◆ DIRECTIONS FOR THIS TASK ◆
Look through the data below and show every line that includes "badge".

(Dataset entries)
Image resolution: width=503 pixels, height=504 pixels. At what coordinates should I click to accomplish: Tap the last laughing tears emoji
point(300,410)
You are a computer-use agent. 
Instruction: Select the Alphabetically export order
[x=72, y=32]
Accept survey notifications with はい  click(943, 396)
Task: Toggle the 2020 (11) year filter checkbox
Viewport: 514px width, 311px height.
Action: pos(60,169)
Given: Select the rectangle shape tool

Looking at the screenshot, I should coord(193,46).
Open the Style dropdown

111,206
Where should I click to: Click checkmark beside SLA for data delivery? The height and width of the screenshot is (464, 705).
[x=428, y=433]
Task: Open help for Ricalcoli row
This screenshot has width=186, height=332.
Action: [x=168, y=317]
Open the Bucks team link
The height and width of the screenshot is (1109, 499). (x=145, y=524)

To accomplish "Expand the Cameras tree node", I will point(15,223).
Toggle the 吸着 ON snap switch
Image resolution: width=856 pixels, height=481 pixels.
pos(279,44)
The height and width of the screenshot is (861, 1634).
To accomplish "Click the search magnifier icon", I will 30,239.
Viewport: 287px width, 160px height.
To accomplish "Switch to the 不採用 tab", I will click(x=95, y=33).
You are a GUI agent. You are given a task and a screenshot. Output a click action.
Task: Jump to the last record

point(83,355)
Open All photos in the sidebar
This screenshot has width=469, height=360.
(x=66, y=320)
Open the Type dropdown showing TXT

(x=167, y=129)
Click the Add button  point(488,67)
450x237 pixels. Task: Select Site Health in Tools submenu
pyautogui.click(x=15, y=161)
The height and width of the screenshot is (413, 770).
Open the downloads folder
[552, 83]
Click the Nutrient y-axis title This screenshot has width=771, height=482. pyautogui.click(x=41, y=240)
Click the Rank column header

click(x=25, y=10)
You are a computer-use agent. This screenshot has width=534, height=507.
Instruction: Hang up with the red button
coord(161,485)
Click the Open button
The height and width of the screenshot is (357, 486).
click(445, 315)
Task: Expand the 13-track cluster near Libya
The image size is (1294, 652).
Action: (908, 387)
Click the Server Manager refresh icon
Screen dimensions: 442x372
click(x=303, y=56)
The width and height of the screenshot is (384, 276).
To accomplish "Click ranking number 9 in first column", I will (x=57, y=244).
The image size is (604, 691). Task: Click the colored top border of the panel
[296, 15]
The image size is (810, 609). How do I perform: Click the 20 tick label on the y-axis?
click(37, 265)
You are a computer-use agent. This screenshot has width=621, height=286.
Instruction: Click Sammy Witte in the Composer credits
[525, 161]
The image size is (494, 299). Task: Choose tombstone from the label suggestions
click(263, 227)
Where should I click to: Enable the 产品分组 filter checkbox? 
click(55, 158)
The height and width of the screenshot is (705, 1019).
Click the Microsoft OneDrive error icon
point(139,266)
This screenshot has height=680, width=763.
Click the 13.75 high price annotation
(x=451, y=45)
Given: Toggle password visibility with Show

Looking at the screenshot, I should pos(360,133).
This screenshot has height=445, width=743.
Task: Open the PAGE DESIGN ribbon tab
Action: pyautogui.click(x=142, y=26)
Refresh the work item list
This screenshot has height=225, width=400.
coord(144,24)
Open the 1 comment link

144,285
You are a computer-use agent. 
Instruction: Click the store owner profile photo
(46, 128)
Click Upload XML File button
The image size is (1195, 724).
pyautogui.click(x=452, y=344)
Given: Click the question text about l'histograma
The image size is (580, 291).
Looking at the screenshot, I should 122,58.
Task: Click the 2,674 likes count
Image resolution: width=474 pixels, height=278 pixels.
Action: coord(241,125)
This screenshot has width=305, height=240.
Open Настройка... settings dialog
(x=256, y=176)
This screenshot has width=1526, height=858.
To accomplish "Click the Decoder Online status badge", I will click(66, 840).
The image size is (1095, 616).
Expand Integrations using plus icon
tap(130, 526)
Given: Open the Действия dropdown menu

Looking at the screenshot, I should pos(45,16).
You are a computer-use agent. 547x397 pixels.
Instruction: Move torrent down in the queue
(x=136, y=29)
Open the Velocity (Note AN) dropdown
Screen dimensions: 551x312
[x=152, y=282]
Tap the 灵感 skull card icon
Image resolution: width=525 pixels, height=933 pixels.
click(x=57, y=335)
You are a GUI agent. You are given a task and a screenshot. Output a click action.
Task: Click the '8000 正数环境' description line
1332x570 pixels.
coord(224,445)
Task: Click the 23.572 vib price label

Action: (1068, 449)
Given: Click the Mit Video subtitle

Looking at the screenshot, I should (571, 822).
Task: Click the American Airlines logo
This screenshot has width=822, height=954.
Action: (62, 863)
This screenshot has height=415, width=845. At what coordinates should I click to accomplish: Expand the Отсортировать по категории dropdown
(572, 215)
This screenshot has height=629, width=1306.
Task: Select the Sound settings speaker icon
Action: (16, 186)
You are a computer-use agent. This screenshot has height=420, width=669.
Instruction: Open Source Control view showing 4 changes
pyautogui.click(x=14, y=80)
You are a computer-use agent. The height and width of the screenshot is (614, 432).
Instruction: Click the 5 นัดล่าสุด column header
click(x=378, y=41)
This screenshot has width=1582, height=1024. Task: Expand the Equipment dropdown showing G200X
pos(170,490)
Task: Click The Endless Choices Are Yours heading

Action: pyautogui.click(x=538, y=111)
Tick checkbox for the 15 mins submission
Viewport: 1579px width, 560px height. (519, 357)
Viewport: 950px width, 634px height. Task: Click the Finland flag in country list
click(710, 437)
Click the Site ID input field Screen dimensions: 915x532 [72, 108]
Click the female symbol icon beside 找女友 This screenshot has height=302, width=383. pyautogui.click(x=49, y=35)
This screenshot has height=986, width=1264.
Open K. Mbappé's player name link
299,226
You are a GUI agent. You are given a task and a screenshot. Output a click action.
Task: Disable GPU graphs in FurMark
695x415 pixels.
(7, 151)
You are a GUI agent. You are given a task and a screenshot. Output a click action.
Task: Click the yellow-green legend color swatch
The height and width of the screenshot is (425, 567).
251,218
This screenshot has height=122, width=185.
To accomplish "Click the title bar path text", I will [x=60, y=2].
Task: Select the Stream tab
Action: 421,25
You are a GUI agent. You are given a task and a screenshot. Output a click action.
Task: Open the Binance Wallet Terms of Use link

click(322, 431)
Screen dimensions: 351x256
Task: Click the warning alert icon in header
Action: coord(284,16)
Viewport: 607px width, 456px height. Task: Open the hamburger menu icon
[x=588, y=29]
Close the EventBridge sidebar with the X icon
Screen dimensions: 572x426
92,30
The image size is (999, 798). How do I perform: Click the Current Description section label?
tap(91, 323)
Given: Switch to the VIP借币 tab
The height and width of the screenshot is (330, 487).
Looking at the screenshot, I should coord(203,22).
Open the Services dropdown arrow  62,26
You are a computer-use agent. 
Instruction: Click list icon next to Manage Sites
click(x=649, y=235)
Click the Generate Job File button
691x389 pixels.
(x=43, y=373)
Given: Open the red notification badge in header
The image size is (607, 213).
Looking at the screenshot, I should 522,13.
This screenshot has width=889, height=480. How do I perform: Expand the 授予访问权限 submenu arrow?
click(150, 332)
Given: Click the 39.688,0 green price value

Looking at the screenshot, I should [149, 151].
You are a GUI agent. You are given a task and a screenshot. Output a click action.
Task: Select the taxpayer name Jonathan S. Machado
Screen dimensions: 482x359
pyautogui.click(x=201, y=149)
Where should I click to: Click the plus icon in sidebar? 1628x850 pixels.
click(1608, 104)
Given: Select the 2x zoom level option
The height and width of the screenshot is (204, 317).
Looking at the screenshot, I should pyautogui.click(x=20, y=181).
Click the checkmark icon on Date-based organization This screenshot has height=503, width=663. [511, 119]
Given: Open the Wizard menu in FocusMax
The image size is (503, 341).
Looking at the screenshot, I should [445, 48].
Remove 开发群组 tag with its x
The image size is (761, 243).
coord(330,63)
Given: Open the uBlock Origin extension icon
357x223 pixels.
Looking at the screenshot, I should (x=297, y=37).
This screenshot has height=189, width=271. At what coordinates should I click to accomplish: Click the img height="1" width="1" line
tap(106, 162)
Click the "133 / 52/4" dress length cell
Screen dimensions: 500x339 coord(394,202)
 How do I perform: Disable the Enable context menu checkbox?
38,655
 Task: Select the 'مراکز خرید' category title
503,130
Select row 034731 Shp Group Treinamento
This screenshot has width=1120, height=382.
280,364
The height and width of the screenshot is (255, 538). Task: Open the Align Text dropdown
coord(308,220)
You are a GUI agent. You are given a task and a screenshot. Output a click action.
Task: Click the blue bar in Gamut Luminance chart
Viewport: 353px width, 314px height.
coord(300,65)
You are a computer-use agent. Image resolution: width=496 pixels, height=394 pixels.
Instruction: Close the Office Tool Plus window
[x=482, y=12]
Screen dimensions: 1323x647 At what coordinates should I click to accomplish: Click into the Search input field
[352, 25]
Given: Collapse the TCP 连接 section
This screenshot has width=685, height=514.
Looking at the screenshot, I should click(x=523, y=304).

◆ EXERCISE SOLUTION ◆
To accomplish "Click the Decoder Online status badge", I will click(66, 840).
Given: Open the red notification badge in header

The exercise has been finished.